A Organização Mundial da Saúde (OMS) elevou nesta quinta-feira (21) o nível de risco do surto de ebola na República Democrática do Congo (RDC) para “muito alto”, frente à rápida propagação da doença. A decisão, anunciada pelo diretor-geral Tedros Adhanom Ghebreyesus, reflete a crescente preocupação internacional com a epidemia que desafia a saúde pública global. O Resumo explica e descomplica para você.
OMS Alerta: Risco Nacional de Ebola Chega a Nível 'Muito Alto'
Em pronunciamento, o diretor-geral da Organização Mundial da Saúde, Tedros Adhanom Ghebreyesus, detalhou a reavaliação. Anteriormente, o risco era classificado como “alto” nos níveis nacional e regional, e “baixo” globalmente. A nova análise aponta para uma elevação significativa.

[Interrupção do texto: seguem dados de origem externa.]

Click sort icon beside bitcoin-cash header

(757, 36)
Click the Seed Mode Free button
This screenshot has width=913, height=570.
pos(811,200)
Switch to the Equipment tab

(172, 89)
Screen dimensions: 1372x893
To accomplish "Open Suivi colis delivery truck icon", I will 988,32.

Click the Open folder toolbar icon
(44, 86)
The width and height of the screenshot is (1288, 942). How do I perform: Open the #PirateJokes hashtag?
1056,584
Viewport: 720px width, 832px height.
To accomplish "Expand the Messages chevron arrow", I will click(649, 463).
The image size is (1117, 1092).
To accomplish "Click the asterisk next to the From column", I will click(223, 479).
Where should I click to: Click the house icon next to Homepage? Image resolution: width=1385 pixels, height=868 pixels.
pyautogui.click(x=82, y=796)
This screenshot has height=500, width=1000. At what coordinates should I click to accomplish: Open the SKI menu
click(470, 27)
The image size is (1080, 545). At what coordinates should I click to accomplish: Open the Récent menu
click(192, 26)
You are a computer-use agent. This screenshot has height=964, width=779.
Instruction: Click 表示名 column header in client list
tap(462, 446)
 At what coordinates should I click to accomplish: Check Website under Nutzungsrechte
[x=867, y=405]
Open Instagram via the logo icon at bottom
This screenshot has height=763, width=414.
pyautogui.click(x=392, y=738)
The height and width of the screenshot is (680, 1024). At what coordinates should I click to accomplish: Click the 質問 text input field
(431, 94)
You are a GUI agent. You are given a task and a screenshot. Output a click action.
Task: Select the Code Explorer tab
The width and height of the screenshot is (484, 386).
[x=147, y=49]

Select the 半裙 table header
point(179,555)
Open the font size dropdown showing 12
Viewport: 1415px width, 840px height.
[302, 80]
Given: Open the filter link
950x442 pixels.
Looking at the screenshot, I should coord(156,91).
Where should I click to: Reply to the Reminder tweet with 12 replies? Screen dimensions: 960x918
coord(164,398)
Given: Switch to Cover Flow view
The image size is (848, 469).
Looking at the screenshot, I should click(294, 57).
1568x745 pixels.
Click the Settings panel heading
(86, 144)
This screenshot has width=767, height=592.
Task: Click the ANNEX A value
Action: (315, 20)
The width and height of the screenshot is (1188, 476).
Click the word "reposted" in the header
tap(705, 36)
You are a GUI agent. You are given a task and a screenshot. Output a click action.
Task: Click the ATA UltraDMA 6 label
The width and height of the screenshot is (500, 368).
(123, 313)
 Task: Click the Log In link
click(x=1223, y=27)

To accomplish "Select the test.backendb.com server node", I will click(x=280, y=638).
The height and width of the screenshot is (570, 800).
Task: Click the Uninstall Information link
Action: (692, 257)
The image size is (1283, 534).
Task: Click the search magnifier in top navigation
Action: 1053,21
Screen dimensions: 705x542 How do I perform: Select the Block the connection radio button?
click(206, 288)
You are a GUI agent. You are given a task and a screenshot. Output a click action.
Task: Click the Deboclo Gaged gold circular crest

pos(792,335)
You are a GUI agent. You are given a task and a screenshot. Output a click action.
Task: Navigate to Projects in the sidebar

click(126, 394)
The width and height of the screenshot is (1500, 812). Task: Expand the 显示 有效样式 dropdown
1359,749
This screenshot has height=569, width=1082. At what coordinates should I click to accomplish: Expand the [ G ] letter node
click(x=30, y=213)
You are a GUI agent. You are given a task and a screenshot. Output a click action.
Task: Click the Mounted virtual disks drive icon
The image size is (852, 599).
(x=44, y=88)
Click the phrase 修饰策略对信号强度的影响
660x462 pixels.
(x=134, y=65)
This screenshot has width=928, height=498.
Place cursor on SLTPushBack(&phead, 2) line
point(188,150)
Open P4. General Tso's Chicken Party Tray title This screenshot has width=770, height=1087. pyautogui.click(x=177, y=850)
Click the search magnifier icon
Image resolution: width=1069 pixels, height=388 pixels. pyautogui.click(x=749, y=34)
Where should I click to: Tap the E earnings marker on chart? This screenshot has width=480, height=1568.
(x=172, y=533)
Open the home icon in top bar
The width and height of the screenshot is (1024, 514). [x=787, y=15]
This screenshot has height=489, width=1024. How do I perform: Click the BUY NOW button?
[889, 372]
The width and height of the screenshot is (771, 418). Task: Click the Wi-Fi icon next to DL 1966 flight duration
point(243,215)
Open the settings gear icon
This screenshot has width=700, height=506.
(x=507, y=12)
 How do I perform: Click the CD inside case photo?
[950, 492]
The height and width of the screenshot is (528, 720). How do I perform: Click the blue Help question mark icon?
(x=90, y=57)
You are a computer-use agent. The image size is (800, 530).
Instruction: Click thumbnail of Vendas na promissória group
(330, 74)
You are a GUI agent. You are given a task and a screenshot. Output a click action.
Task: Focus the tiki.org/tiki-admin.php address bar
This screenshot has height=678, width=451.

Nova avaliação de risco da OMS: – Nível nacional: Muito Alto – Nível regional: Alto – Nível global: Baixo (sem alteração)
O que isso muda na prática: A elevação do risco nacional para “muito alto” sinaliza a necessidade de intensificação das ações de combate e prevenção na República Democrática do Congo, mobilizando mais recursos e atenção internacional para conter a epidemia.
Aceleração do Surto e Desafios de Segurança na RDC
Os dados atualizados pela OMS demonstram a gravidade da situação. Apesar dos esforços, a doença avança em ritmo preocupante no país, com um número elevado de casos. Números do ebola na RDC (até a data do anúncio): – Casos confirmados: 82 – Mortes confirmadas: 7 – Casos suspeitos: Aproximadamente 750 – Mortes suspeitas: 177 Incidente de segurança: – Data: Na última quinta-feira (21) – Local: Hospital na província de Ituri – Ocorrência: Tendas e suprimentos de saúde foram incendiados, dificultando a resposta.
O que isso muda na prática: A violência contra equipes e infraestrutura de saúde agrava o controle do ebola, comprometendo a segurança dos profissionais e o acesso ao tratamento. Isso reflete a complexidade do cenário político e social local, onde a desinformação e a falta de confiança dificultam as campanhas de saúde.
Para o diretor-geral Tedros, “construir a confiança nessas comunidades é essencial para uma resposta bem-sucedida e é uma das nossas maiores prioridades”. Este apelo ressalta o desafio não apenas médico, mas também humanitário e de segurança pública enfrentado na República Democrática do Congo.